Semiconducting nanowires are in the focus of research due to their potential applications in electronics and optics [1-9]. Germanium nanowires (Ge NWs) are of particular interest as they provide the prospect for quantum-related phenomena associated with one-dimensional (1D) confinement already at diameters of tens of nm [10], or determining their electronic properties by surface doping [11].

Among different synthetic routes for obtaining Ge NWs [12,13], the novel self-seeding mechanism is of special interest [14,15]. The main advantage of this method is the elimination of dopant incorporation from the metal nanoparticle catalysts [11-13]. It was demonstrated that by selecting the synthesis conditions, the degree of surface-doping in the NW can be controlled [11]. Even heavy doping close to or at the degeneracy level can be achieved, rendering the semiconducting NW quasi-metallic [11]. Approaching degenerate doping, therefore, provides opportunity to produce NWs adequate for both nanoscaled semiconductor conduction-channel and source- and drain-components. Ultimately, these two doping states could be realised within the same NW in different sections.
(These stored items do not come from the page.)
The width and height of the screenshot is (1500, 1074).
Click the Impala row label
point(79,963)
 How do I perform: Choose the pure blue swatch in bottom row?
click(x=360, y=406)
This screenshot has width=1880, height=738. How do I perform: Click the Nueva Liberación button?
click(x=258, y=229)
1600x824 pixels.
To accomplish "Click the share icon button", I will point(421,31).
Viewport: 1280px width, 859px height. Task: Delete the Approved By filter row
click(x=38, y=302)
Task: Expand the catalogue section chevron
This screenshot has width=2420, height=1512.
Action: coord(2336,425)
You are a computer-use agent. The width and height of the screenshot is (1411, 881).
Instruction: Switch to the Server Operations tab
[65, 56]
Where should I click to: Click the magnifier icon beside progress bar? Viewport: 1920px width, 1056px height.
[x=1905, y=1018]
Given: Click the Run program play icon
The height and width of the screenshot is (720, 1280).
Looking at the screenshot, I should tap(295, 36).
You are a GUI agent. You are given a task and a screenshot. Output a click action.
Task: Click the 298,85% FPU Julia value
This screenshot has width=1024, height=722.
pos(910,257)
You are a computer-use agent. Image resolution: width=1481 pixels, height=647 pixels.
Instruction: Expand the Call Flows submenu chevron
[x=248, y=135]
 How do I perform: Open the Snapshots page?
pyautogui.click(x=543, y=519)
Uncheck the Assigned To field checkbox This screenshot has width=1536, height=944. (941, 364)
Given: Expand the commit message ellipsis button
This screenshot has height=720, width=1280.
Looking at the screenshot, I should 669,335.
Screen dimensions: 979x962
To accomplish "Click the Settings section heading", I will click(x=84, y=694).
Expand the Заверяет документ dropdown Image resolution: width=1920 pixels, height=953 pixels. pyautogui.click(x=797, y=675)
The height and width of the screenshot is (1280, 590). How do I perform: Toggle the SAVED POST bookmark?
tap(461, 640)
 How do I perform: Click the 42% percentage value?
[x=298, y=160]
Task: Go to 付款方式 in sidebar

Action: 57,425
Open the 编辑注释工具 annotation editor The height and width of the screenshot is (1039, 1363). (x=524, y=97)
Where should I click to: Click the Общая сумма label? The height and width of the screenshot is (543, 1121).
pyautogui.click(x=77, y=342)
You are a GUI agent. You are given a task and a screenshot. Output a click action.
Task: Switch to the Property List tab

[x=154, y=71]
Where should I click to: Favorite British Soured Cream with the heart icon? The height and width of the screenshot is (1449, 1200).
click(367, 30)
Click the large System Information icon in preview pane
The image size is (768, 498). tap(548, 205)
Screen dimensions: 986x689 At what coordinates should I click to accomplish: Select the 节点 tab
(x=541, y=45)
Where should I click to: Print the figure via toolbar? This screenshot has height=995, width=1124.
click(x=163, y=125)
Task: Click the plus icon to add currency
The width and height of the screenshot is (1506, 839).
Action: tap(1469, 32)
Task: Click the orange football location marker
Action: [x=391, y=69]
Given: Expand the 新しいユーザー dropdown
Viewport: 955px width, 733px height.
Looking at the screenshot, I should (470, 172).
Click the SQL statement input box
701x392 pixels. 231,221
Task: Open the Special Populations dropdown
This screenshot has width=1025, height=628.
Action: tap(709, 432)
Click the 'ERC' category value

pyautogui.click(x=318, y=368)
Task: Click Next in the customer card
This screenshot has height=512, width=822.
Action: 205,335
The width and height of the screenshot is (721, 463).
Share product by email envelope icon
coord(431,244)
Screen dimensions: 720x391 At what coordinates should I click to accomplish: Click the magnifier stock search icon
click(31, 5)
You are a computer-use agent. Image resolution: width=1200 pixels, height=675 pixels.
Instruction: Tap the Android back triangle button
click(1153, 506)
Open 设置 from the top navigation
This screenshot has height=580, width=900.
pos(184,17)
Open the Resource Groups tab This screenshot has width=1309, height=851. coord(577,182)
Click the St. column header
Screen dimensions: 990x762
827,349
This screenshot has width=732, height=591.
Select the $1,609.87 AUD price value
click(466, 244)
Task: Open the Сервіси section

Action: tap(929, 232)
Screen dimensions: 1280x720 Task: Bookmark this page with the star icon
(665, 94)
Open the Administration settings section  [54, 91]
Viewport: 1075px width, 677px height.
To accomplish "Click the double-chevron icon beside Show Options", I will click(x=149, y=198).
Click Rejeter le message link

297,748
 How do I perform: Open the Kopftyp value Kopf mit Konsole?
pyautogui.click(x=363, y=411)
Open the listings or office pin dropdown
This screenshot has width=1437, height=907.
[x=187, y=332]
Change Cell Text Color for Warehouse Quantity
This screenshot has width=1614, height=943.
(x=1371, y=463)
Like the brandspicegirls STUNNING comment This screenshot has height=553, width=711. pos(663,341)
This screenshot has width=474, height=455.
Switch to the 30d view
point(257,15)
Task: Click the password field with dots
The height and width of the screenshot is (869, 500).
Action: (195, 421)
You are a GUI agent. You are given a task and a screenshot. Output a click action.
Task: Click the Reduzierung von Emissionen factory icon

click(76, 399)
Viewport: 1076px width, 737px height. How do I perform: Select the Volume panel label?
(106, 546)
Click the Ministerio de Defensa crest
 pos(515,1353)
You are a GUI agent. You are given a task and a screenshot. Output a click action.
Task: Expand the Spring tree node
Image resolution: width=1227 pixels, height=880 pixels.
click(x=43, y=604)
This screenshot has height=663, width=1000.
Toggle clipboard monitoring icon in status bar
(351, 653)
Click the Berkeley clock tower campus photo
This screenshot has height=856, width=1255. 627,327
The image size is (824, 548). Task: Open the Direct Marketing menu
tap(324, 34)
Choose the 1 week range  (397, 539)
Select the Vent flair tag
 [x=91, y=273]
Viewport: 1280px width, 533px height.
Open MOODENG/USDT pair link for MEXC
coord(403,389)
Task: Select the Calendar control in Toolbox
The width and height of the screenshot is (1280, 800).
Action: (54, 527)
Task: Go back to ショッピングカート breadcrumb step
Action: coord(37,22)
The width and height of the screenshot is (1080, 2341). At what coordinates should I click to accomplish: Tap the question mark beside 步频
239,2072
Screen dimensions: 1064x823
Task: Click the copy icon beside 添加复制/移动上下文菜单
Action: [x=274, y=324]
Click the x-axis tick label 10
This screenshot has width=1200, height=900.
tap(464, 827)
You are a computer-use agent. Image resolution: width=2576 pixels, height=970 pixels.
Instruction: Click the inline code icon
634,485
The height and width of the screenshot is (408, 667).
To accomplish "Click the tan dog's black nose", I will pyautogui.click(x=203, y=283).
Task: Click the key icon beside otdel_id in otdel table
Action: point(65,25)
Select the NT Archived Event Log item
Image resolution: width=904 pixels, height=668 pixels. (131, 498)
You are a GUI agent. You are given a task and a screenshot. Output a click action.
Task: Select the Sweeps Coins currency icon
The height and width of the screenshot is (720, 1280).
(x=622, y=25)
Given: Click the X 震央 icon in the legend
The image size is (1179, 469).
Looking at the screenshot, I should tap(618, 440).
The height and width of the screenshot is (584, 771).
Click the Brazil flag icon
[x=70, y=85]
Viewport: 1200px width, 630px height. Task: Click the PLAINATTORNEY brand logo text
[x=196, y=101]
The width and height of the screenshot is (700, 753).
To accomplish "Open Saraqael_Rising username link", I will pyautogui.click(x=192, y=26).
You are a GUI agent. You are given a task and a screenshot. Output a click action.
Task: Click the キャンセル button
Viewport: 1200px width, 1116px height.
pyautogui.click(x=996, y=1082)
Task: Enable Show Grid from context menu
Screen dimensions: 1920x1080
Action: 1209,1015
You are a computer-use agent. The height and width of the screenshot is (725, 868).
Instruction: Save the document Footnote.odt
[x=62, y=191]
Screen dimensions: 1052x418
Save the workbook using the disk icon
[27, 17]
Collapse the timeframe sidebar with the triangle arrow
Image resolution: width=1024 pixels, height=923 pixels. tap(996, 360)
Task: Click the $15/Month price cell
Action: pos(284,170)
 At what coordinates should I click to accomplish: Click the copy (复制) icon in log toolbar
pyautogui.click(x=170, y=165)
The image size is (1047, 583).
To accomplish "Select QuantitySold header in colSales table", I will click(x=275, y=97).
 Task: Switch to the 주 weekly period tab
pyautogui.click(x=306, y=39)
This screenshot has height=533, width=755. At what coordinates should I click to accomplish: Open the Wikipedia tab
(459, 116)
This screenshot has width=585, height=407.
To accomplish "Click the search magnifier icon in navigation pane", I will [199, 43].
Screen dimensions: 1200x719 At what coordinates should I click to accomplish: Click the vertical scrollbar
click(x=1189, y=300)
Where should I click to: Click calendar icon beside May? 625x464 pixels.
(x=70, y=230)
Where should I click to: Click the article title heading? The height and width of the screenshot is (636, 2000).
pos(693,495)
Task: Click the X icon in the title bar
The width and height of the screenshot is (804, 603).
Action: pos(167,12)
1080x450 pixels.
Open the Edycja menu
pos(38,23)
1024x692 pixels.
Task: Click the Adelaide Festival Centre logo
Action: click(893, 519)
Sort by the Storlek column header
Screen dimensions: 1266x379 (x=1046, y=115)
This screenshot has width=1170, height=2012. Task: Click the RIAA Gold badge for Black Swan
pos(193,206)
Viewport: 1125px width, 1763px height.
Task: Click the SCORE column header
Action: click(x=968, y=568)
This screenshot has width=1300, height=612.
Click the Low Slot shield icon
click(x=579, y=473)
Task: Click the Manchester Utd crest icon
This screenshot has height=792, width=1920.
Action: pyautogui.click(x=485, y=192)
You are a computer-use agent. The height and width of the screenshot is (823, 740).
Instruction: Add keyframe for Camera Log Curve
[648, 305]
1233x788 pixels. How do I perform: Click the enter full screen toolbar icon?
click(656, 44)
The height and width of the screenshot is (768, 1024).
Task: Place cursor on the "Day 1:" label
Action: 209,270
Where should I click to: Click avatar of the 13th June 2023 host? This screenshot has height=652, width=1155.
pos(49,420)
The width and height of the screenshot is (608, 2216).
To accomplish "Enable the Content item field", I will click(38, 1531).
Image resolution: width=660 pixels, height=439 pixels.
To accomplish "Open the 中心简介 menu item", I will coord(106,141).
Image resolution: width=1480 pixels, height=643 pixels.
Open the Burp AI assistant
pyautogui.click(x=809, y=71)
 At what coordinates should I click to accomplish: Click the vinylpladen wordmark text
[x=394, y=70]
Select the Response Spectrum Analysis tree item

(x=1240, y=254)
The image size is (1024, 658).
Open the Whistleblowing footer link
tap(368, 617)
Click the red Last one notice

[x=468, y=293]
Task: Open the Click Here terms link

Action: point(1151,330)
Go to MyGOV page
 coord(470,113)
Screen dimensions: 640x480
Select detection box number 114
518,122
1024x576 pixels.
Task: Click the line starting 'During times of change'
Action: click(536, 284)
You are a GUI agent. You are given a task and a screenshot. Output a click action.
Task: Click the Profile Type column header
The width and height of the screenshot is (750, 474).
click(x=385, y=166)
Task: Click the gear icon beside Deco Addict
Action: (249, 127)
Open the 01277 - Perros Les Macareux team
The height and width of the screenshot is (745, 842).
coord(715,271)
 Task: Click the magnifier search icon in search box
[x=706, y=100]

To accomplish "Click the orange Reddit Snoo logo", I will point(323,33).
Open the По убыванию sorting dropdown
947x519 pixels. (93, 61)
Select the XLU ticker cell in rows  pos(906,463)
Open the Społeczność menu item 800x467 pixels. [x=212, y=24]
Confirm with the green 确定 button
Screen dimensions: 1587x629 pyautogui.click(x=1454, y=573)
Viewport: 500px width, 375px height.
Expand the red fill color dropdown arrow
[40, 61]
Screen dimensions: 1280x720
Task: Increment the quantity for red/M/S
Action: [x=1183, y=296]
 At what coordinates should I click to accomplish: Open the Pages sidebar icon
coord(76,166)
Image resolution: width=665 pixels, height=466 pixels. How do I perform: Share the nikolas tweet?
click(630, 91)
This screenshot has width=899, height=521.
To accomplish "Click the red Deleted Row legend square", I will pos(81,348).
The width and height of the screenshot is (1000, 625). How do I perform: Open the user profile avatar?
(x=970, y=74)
In perspective of the continued successful miniaturisation of electronic devices it is therefore essential to elucidate the diameter dependence of the resistivity of heavily/degenerately doped self-seeded Ge NWs.

For our study we chose heavily doped self-seeded Ge NWs predominantly having the same crystallographic direction [11,14,15]. Individual NWs were transferred onto 300 nm thermally grown SiO2 substrates and contacted lithographically in four-point probe configuration [11]. Electrical characterization was carried out at ambient conditions. The geometry of each NW device (diameter size and channel length) was determined by electron microscopy [11,16]. From this the NW resistivity was extracted as function of diameter (Figure 1).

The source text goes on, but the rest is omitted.